The first impression is deceptive, these are not monuments from the distant past, but supposedly the structural result in the run-up to a Düsseldorf event dubbed the Industrial and Commercial Exhibition in 1902.
I was immediately attracted by this monument of architectural artistry. I was all the more surprised when I heard that this was supposed to have been a large-scale exhibition setting. Such exhibitions were held all over the world at the turn of the century.
From the book "Die Industrie- und Gewerbeausstellung" für Rheinland, Westfalen und benachbarte Bezirke of 1902 (ed. by G. Stoffers) we learn about the church-like building that it did not serve any sacred purpose:
"The north side of the concrete works was flanked by the building of the Bochumer Verein. The main hall of this building consisted of three articulated arches with a span of 19.10 m and a height of 19.5 m up to the roof ridge. The trussed arches were supported on ball-and-socket joints, with a spring joint in the apex. The main hall was adjoined by low side halls 6 m high and 6.5 m wide. The front gable front was flanked by a bell tower which rose to a height of 70 m and was constructed in iron in its 40 m high lower part. The top was made of wood. The heavy character of the large building, determined by the iron construction, was softened by a decorative design of the gable fronts on the long - and transept in the Gothic style. In the main façade to the east and in the transept gables, large tracery windows were arranged in wide pointed arches closed above an open-work gallery; the corner pillars and all articulations stood out in reddish sandstone imitation. Further decorative details were the buttresses with striped, tile-red roofing and a number of spires with the green tone of oxidised copper helmets, all ending in gold knobs. Two resting sphinx figures in bronze colour and on an unarticulated plinth guarded the main entrance, into the deep reveal of which was clamped a wide, strongly relised and likewise bronze-coloured bead. The interior, covered by a mighty glass roof, with the uncovered truss of the iron framework in contrasting colours, made a grandiose impression, enhanced by the tasteful arrangement of the grandiose exhibits. The giant window in the west side showed a blaze of flames in art glass and formed the serious background for a huge belfry. The high gallery parapet was decorated with the colourful coats of arms of many states."

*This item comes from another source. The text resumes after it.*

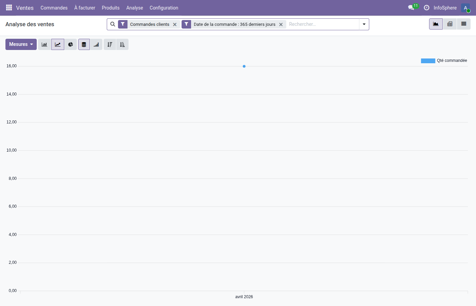The width and height of the screenshot is (476, 306).
Task: Open the list view
Action: click(x=463, y=24)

So this is supposed to be a concreted facility. The Bochumer Verein had a large presence at the fair at that time. After further research, we learn that the exhibition hall of the Bochumer Verein (church-like complex in the background) was first built for the exhibition by the "Hein, Lehmann company (traditional company in Düsseldorf), then dismantled and rebuilt in Bochum and thus became part of the complex of the Bochum Jahrhunderthalle. Allegedly, inscriptions from the Düsseldorf exhibition can still be seen there.
"The nave of the original hall is 66 metres long, 20 metres wide and had a height of 21 metres, the side aisles are 6.5 metres wide and 6 metres high. The façade was designed in the shape of a Gothic church to commemorate Jacob Mayer's first successful attempts at steel casting in 1851, as the first products successfully cast were bells. However, the 70-metre-high bell tower with a peal of three bells was not later rebuilt in Bochum. The façade has also not been restored in this form in Bochum." (Source)
Below you can see the hall construction on the right side of the "church tower" in Düsseldorf. A rather strange concept. Whether this church tower was really built by the Bochum association in the end is questionable in my eyes.